The way Europeans burned the old forest for their own purposes, grow their crops, reduced the sole source of food to the Amerindians since not only could the game be deprived of sanctuary but also the wild fruits would cease. With limited either of this, of which were the backbone of the Amerindian’s food, the survival of the population would be limited
The Amerindians in the harsh coastal lowlands that were hot and wet were almost wiped out by the climate and other climate-related diseases such as pneumonia. Ever though it was brutal, it brought a natural balance whereby it kept the number of people in check. Since they were the chief sources of labor to the masters, other means had to been resorted and therefore this gave the colonialists new motivations for colonizing. “…as their lowland Amerindian subjects died off, Europeans reached out to the Bahamas, Nicaragua and the backlands of their Brazilian settlements for slaves…” (Crosby, 125)
There was Europeans brutality. After the deaths of the Amerindians, the European colonizers resorted to other means of satisfying the labor. They wanted the laborers who would build and tend to the sugar plantations in Jamaica and to the tobacco plantations in Maryland. “… new masters of the American lowlands tried to persuade Europeans to volunteer for work…convicts were conscripted and some unfortunates were simply kidnapped…”( 125). Christopher Columbus opened the doors to colonization when he initiated the transoceanic movement and the fact that the “land was left ‘unused’ an offense to God, that land had to be put to use again. The need for laborers in the tropical crops plantations such as indigo, cotton, tobacco and sugar compelled the Spanish monarchy to order the supply of slaves directly from Africa and were taken to Antilles and this was as a result of the deaths of the aboriginal populations that had been wiped out by the hot and wet tropics.
The need for the laborers opened the exploration of many areas, such as Africa, which had remained unknown. The laborers of the Europeans were greatly decimated by the epidemics and therefore the masters had to resort to other means from places out of hold of the epidemics and those were their motivations to conquer new land not only out of their new areas but also in their motherlands.”…that made it profitable to reach beyond the epidemic’s farthest ravages to obtain slaves from northern and especially Eastern Europe…the return of the plague in the fourteenth century stimulated the slave trade between southern Europe, Black Sea, and black Africa.” According to Cronon, there was a ready market for crops that grew in the tropics and it compelled the masters to seek laborers from black Africa, “…demand for tropical crops such as sugar was the driving economic force that drove Atlantic migration.”(127)
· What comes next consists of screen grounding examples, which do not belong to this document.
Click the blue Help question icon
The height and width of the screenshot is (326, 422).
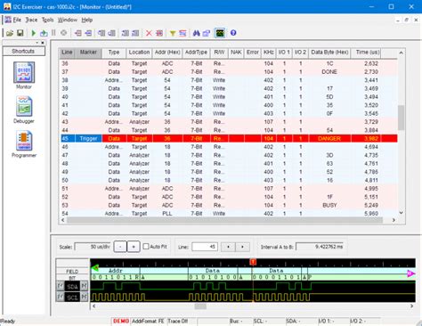click(233, 33)
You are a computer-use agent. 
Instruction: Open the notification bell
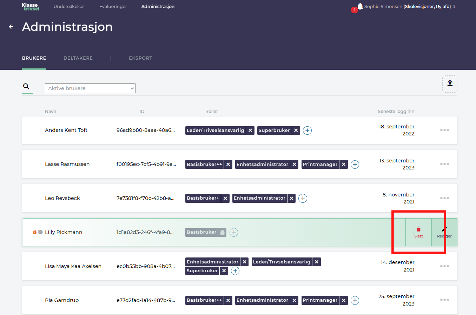click(360, 7)
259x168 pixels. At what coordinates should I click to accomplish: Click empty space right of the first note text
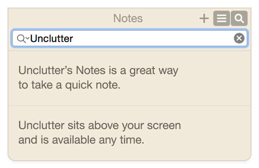point(215,78)
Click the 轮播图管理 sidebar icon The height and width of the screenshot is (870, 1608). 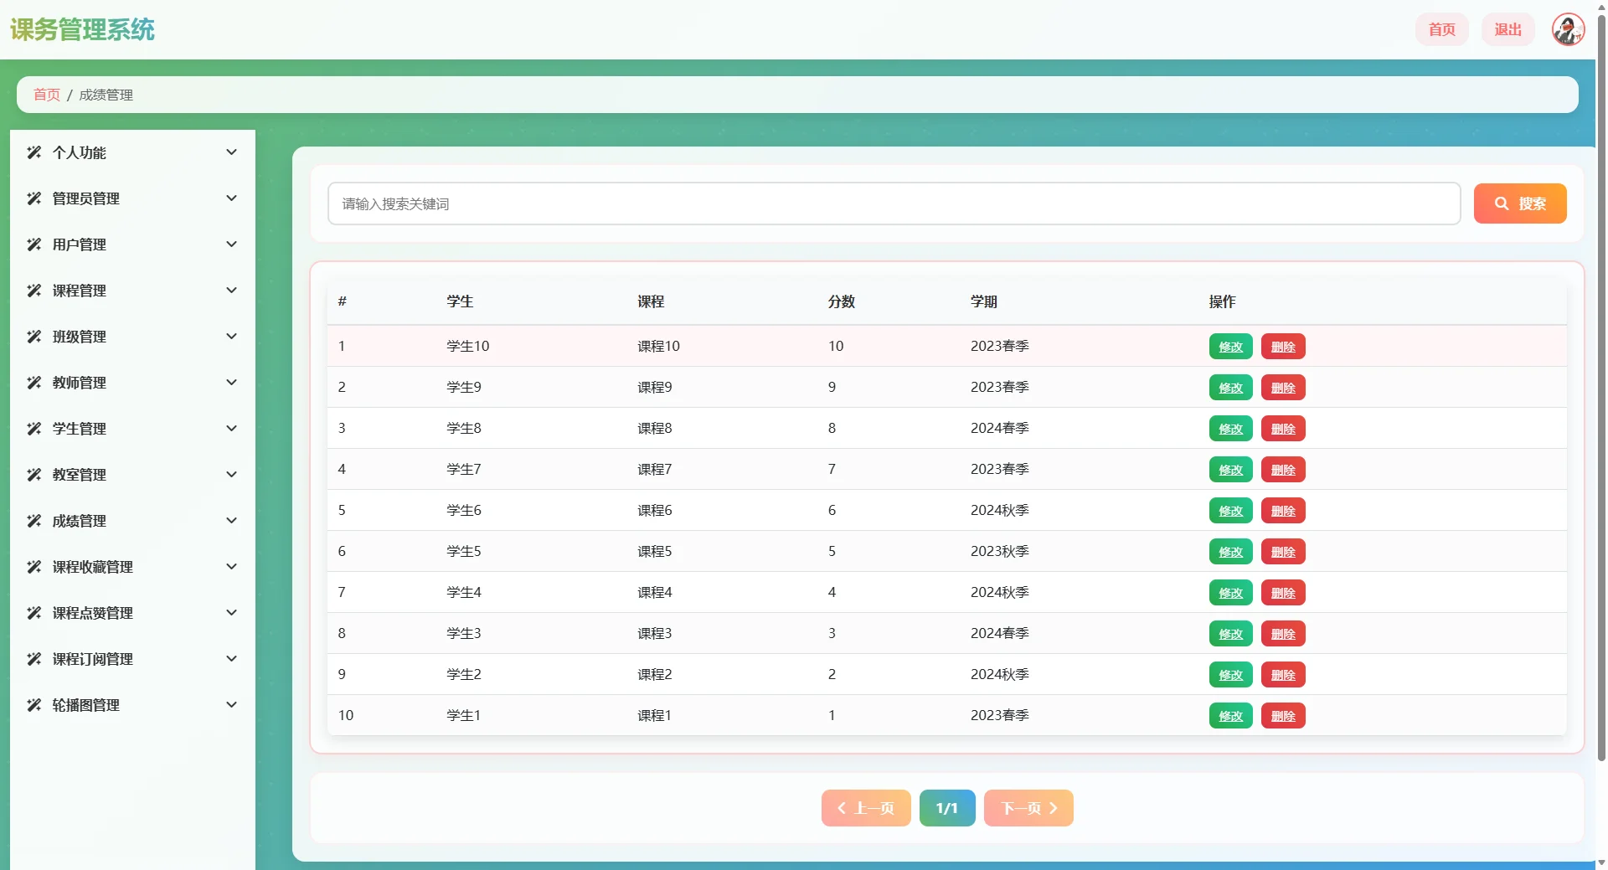click(34, 704)
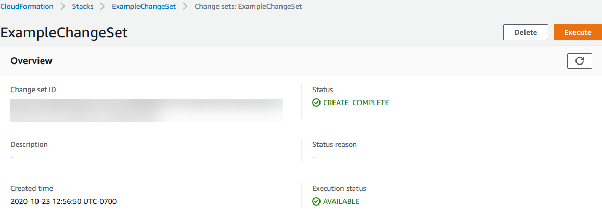Open the CloudFormation breadcrumb link
Screen dimensions: 602x217
coord(27,7)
According to my opinion the Europeans way of handling the forest cover for their own purposes such as growing exotic crops and animal husbandry, contrasted greatly with that of the Amerindians which was to enhance the re-sprouting of the trees and rendering the thick undergrowth both passable to the game, hunter and grazing lands. With the burning of the forest cover by, they tampered with their survival.
Where the natives were the source of labor in the plantations, most of who succumbed to imported diseases, the European had to seek other laborers elsewhere. At first it had been in Nicaragua and other backyard places but when them too succumbed to the diseases too, they had to seek others to far away places who were not prone to them.
Crosby, Alfred. “Infectious Diseases and the Demography of the Atlantic Peoples.” Journal of World History (1991): 119-133.
Cronon, William. Changes in the Land: Indians,and the ecology of New England. New York: Hill Wang, 2003.